Exercise instructions
All entries, exactly as written, should be output again.

Dataset excerpts:
====
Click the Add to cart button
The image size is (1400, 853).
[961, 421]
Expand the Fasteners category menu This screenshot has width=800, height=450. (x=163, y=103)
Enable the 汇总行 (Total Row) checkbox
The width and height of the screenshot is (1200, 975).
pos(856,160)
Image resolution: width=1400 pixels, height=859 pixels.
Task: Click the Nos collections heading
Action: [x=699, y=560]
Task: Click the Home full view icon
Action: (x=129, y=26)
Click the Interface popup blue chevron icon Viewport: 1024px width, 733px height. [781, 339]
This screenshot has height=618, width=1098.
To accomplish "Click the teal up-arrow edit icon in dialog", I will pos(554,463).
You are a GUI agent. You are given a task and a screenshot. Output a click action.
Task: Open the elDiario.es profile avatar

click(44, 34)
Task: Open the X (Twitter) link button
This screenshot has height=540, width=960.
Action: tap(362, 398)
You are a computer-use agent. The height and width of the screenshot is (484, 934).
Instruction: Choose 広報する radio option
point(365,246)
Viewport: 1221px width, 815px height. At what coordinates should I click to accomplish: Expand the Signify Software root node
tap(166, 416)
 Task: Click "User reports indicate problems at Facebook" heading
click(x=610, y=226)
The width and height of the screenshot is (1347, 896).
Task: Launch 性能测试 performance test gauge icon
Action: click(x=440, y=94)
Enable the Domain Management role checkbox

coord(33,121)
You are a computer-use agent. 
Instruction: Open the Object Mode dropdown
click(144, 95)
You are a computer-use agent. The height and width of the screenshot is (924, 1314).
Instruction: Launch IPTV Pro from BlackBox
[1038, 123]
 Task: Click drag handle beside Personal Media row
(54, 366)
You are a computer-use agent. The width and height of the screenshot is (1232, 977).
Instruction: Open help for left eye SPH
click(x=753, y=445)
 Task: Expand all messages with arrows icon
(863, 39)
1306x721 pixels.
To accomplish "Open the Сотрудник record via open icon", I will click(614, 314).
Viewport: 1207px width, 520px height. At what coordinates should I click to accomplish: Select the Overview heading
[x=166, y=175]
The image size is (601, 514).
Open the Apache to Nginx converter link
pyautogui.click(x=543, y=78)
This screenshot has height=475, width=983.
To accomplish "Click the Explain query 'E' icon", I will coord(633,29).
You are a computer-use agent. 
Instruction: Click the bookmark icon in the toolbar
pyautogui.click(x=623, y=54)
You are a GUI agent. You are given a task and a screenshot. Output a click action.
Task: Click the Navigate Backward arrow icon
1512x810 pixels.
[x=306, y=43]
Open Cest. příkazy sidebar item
====
Written solution
Click the Add to cart button
The image size is (1400, 853).
[961, 421]
Expand the Fasteners category menu This screenshot has width=800, height=450. (x=163, y=103)
Enable the 汇总行 (Total Row) checkbox
The width and height of the screenshot is (1200, 975).
pos(856,160)
Image resolution: width=1400 pixels, height=859 pixels.
Task: Click the Nos collections heading
Action: [x=699, y=560]
Task: Click the Home full view icon
Action: (x=129, y=26)
Click the Interface popup blue chevron icon Viewport: 1024px width, 733px height. [781, 339]
This screenshot has height=618, width=1098.
To accomplish "Click the teal up-arrow edit icon in dialog", I will pos(554,463).
You are a GUI agent. You are given a task and a screenshot. Output a click action.
Task: Open the elDiario.es profile avatar

click(44, 34)
Task: Open the X (Twitter) link button
This screenshot has height=540, width=960.
Action: tap(362, 398)
You are a computer-use agent. The height and width of the screenshot is (484, 934).
Instruction: Choose 広報する radio option
point(365,246)
Viewport: 1221px width, 815px height. At what coordinates should I click to accomplish: Expand the Signify Software root node
tap(166, 416)
 Task: Click "User reports indicate problems at Facebook" heading
click(x=610, y=226)
The width and height of the screenshot is (1347, 896).
Task: Launch 性能测试 performance test gauge icon
Action: click(x=440, y=94)
Enable the Domain Management role checkbox

coord(33,121)
You are a computer-use agent. 
Instruction: Open the Object Mode dropdown
click(144, 95)
You are a computer-use agent. The height and width of the screenshot is (924, 1314).
Instruction: Launch IPTV Pro from BlackBox
[1038, 123]
 Task: Click drag handle beside Personal Media row
(54, 366)
You are a computer-use agent. The width and height of the screenshot is (1232, 977).
Instruction: Open help for left eye SPH
click(x=753, y=445)
 Task: Expand all messages with arrows icon
(863, 39)
1306x721 pixels.
To accomplish "Open the Сотрудник record via open icon", I will click(614, 314).
Viewport: 1207px width, 520px height. At what coordinates should I click to accomplish: Select the Overview heading
[x=166, y=175]
The image size is (601, 514).
Open the Apache to Nginx converter link
pyautogui.click(x=543, y=78)
This screenshot has height=475, width=983.
To accomplish "Click the Explain query 'E' icon", I will coord(633,29).
You are a computer-use agent. 
Instruction: Click the bookmark icon in the toolbar
pyautogui.click(x=623, y=54)
You are a GUI agent. You are given a task and a screenshot. Output a click action.
Task: Click the Navigate Backward arrow icon
1512x810 pixels.
[x=306, y=43]
Open Cest. příkazy sidebar item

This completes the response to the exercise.